WHAT IS BEING ASKED -
Please return every line in the following data that includes the string "agent".

Stored dataset items
════════════════════
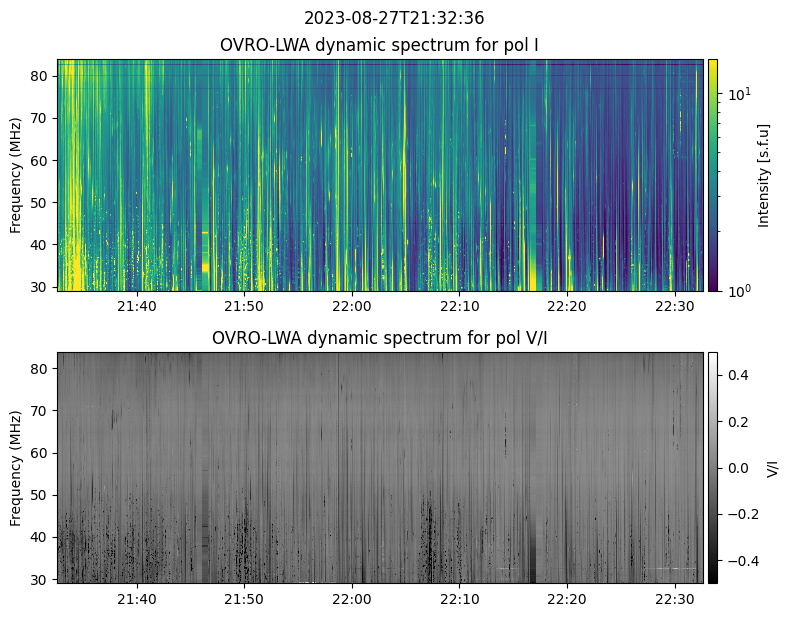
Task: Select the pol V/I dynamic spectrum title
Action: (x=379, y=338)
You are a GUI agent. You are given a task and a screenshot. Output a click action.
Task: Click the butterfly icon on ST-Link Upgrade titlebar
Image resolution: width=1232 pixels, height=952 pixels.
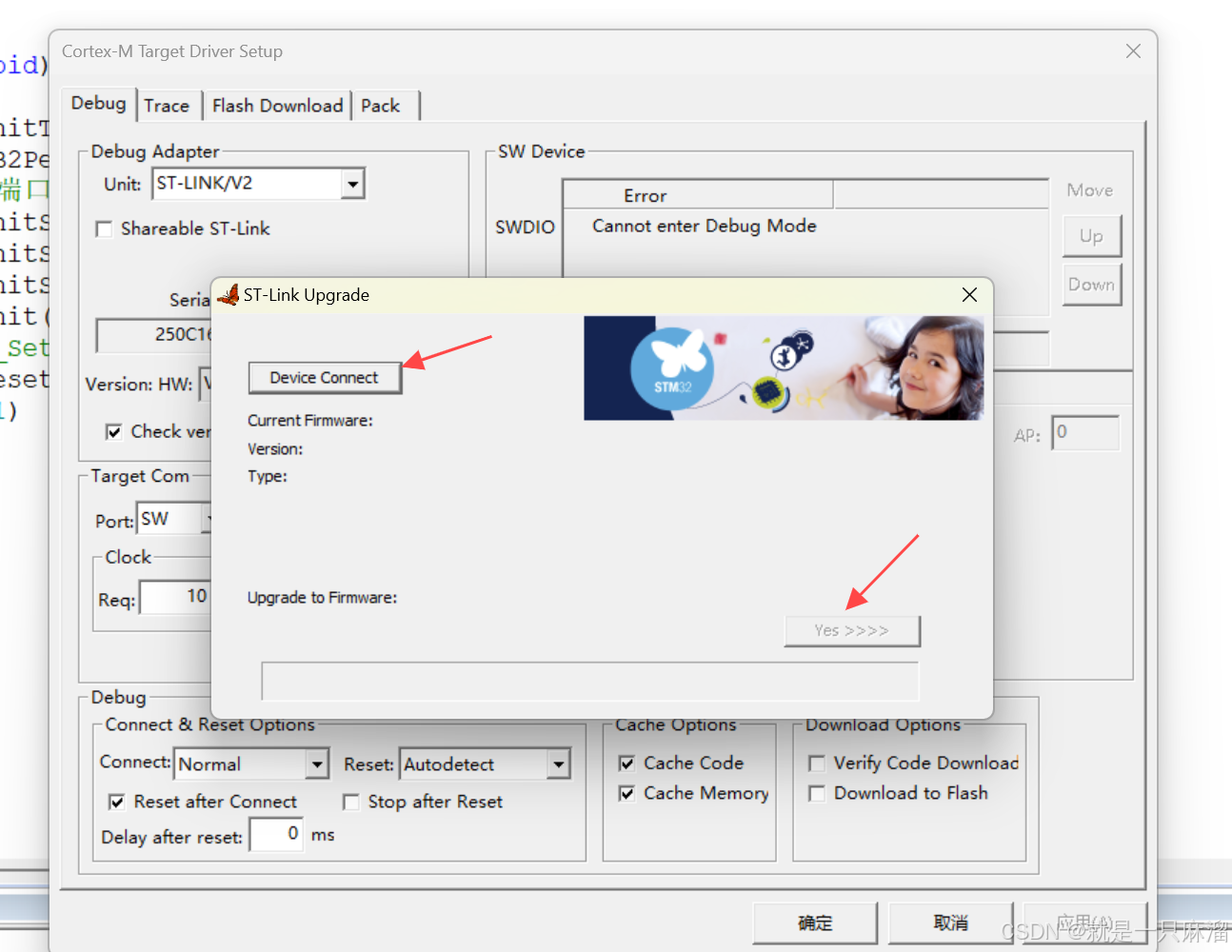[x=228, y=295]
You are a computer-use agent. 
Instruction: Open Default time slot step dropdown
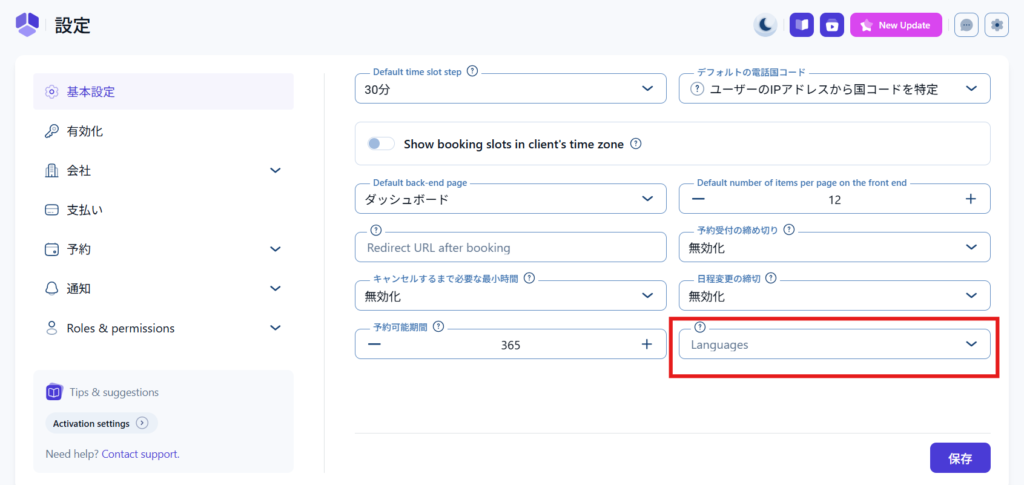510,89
════════════════════
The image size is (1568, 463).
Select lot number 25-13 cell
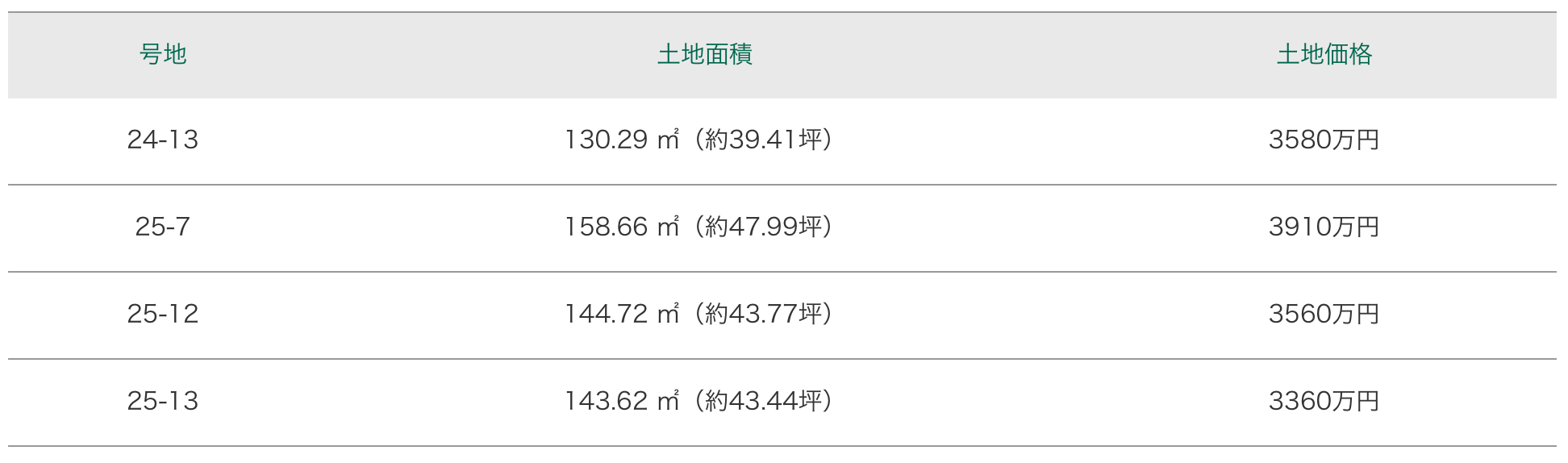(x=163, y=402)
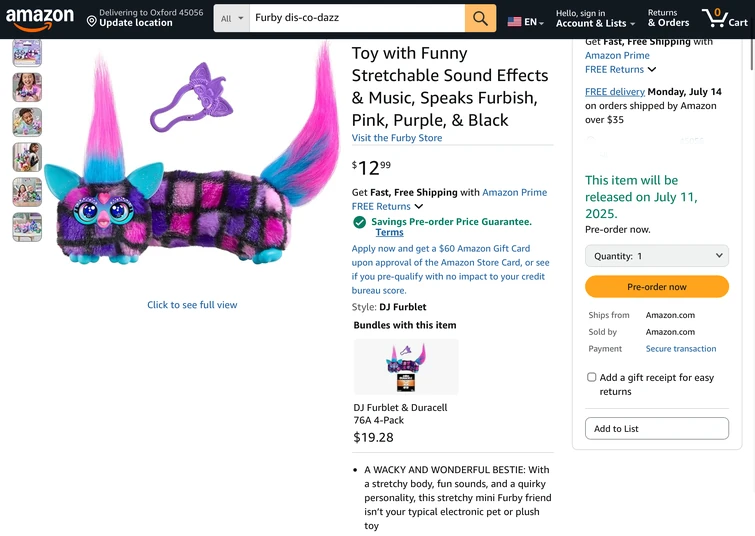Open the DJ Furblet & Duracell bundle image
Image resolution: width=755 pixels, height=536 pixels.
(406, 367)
════════════════════
COMPLETED TASK -
You are a GUI agent. You are given a task and a screenshot. Output a click action.
You are a computer-use agent. 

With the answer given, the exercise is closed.